From the data that follows, print exactly the lines starting at the one containing "Task: Check the Диск indicator checkbox" and ending at the one containing "The width and"; include both of them and nothing more.

━━━━━ Supplied records ━━━━━

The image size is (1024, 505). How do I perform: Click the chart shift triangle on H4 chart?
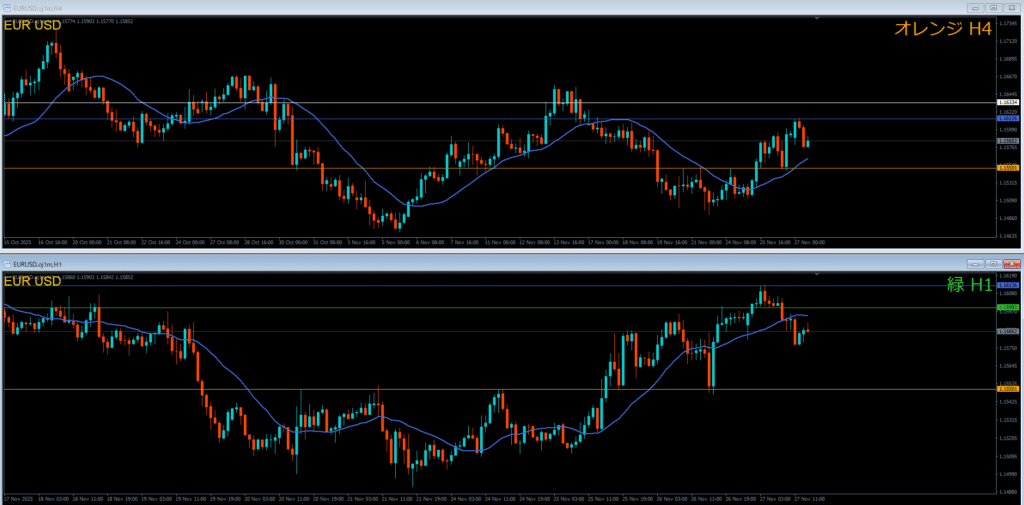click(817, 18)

━━━━━
━━━━━ Supplied records ━━━━━

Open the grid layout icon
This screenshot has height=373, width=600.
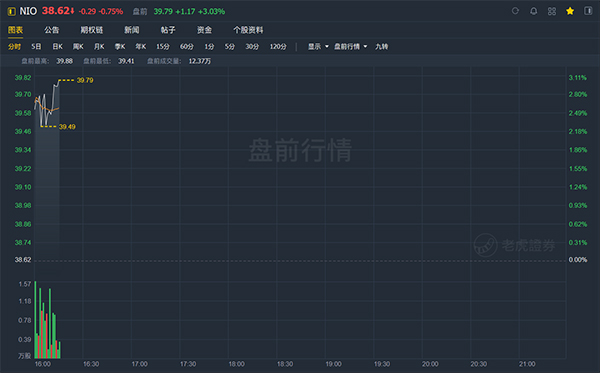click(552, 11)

━━━━━
━━━━━ Supplied records ━━━━━

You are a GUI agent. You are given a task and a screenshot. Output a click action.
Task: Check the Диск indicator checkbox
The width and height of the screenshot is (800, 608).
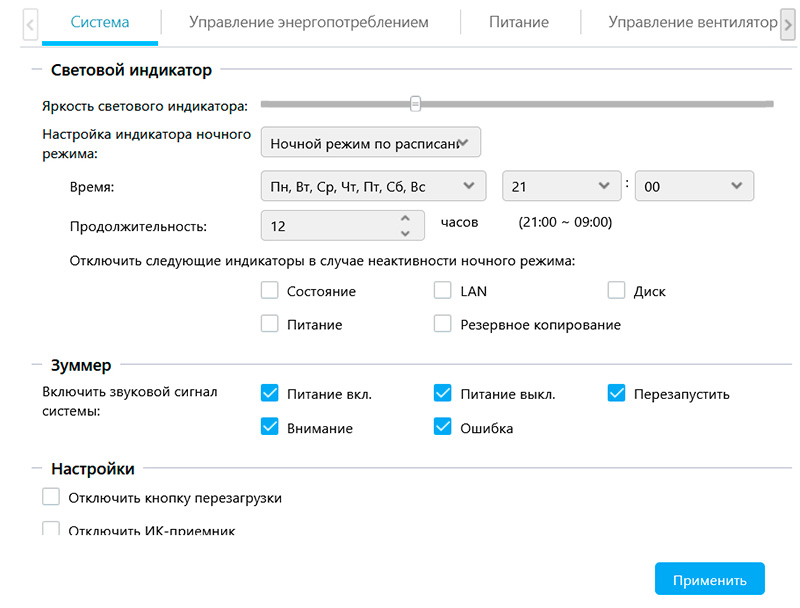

━━━━━

# Worked solution
Task: Check the Диск indicator checkbox
The width and height of the screenshot is (800, 608).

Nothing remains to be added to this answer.